Inventors keep filing for patents, despite a fairly hostile judicial atmosphere for patents (such as declaring patents are no longer private property, adding new limitations on where patentees can bring suit against infringers, weakening the standard for invalidating patents in administrative proceedings, and of course the various decisions adding restrictions to what is patentable, most recently a decision holding that the magnitude, level of inventiveness and importance of an invention are irrelevant to whether it is patentable).
I’ve commented before on the staggering rate of invention, and it comes as no surprise that since that article, I’ve personally been granted 53 patents, for a total of 203 issued US patents. It does come as a bit of a surprise that my first issued patent was number 6,756,879 — meaning that approximately one-third of all issued US patents issued in the 14 years between my first issued patent (6,756,879 issued June 29, 2004) and today.
There are some strong indications that this rate of innovation is slowing under the weight of legislative and judicial changes substantially weakening patent protection in the United States. Fewer lawsuits are being filed claiming infringement (though the way to count litigation “campaigns” — where a single patent is asserted against many defendants — can be manipulated to make the numbers go up or down). International patent filings are slowing (the United States is such a huge market that a weakening system in the United States may well change the economics of getting patent protection as compared to keeping things as a trade secret). US patent filings are slowing significantly more than international filings (compare the previous link with page 12 of the USPTO’s filing here).
Perhaps most salient is that the U.S. patent system fell to the 12th ranked system in the world this year. The United States was ranked #1 every year until 2017 when it dropped to #10. This year, it is behind Singapore, France, Germany, Ireland, Japan, the Netherlands, South Korea, Spain, Sweden, Switzerland, and the United Kingdom (and tied with Italy). This raises serious questions about whether the United States will continue to be viewed as a viable place to file for patent protection.
I can speak to my own experience filing for patents. With each new Supreme Court decision, and with each year passing without a change to the post-grant review procedures, I have filed fewer patent applications. The economics of them have simply become harder to justify. However, I have adopted a new procedure that does support continued filing, so I expect my filings to return to their previous levels. The procedure is:
(1) File a provisional application in the United States Patent and Trademark Office. This costs very little and gives me a year to develop the invention.

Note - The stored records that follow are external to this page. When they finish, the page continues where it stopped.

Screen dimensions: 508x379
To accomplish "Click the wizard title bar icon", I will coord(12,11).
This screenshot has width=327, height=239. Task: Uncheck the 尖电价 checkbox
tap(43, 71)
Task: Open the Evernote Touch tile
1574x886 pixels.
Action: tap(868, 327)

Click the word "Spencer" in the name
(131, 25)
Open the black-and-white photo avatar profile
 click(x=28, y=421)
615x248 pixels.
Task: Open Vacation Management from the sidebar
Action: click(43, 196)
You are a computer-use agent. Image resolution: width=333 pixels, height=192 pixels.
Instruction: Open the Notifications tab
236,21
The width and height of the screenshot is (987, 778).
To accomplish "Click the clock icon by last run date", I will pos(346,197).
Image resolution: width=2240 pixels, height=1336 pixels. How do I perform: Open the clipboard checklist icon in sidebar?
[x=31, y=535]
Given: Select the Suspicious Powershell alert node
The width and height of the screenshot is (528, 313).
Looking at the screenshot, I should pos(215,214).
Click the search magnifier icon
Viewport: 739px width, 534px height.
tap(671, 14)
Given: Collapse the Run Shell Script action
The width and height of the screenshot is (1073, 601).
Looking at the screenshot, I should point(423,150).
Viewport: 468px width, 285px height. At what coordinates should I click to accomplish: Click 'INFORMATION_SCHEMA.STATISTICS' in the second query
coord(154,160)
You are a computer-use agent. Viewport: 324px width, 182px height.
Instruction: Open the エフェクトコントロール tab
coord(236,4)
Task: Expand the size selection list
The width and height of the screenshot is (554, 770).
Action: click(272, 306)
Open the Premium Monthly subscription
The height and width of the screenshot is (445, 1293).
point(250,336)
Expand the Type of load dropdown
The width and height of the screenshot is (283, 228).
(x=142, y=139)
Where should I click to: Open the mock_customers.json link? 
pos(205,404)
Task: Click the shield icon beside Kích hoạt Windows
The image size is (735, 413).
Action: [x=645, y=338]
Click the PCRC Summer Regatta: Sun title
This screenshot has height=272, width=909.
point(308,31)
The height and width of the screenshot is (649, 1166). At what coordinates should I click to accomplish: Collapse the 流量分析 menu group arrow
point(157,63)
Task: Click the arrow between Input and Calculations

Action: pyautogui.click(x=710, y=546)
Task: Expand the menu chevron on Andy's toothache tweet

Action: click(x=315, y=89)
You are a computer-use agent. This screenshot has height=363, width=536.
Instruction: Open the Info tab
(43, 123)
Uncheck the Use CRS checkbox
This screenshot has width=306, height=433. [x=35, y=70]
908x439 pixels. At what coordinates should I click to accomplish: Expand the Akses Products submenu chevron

(2) Before the year expires, file a “Patent Cooperation Treaty” (“PCT”) application. Like a provisional, a PCT filing will never issue as an enforceable patent — it just keeps the door open to filing internationally.
(3) At or near the deadline for entering the national phase of various countries, examine their patent system and determine the cost/benefit of filing in that country. China’s system has strengthened and is positioned to become a premier forum for IP protection in the 21st Century. India is diligently working on their system. Germany, Canada, Australia, and the UK all represent large markets and have mature patent systems. So even if US patent law is too unpredictable or hostile to a given invention, it may still be worth pursuing in nations that are more innovation-friendly.
Patent 10,000,000 is indeed something to celebrate. It is a testament to the millions of inventors who have made the United States the world’s foundry for good ideas. The future of the patent system in the United States is uncertain, but we should all take pride in the system, decisions, and innovations that brought us to where we are.